*PROBLEM*
Taking the listing below, restate word for word each line from the line with "has width=570, height=387." to the line with "Open the Sa weekday column header", ends included, and stop there.
====================
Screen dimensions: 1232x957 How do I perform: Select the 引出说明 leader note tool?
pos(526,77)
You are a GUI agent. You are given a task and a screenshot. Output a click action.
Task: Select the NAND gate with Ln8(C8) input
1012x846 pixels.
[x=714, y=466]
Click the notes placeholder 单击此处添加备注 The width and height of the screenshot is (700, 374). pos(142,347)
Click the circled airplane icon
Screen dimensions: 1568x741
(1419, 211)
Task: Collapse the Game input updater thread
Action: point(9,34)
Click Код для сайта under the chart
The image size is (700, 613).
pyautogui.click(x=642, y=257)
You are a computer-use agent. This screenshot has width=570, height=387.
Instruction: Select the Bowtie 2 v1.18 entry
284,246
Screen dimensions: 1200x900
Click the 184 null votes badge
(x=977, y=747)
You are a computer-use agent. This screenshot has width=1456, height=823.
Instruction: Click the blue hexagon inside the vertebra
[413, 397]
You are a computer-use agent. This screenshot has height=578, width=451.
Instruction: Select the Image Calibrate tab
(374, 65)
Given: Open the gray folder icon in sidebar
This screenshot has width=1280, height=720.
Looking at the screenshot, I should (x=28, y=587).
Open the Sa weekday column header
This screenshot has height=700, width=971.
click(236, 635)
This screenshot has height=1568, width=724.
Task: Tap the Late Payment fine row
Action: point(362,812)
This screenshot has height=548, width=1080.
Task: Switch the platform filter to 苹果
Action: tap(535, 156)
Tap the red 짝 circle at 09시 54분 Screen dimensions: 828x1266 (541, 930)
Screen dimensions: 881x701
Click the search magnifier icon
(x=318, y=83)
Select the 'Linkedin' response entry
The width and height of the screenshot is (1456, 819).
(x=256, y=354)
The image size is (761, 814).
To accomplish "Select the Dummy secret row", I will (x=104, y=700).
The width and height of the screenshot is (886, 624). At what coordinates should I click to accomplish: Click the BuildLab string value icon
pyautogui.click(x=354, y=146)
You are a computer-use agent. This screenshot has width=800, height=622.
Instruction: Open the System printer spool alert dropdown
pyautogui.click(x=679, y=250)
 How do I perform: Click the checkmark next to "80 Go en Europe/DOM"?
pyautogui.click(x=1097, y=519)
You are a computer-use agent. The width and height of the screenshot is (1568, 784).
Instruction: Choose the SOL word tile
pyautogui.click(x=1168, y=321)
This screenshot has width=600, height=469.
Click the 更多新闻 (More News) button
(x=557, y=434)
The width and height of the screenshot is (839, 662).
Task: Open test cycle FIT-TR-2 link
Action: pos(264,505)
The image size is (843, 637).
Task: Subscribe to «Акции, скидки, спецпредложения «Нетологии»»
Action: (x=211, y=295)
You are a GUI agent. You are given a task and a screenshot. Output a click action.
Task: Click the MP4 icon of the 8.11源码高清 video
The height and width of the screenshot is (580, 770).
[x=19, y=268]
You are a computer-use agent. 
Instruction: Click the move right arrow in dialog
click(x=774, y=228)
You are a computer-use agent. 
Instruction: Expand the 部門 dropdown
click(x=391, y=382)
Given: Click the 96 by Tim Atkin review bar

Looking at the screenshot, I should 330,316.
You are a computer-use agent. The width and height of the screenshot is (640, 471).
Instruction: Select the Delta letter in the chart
====================
*RESULT FOR THIS EXERCISE*
You are a computer-use agent. This screenshot has width=570, height=387.
Instruction: Select the Bowtie 2 v1.18 entry
284,246
Screen dimensions: 1200x900
Click the 184 null votes badge
(x=977, y=747)
You are a computer-use agent. This screenshot has width=1456, height=823.
Instruction: Click the blue hexagon inside the vertebra
[413, 397]
You are a computer-use agent. This screenshot has height=578, width=451.
Instruction: Select the Image Calibrate tab
(374, 65)
Given: Open the gray folder icon in sidebar
This screenshot has width=1280, height=720.
Looking at the screenshot, I should (x=28, y=587).
Open the Sa weekday column header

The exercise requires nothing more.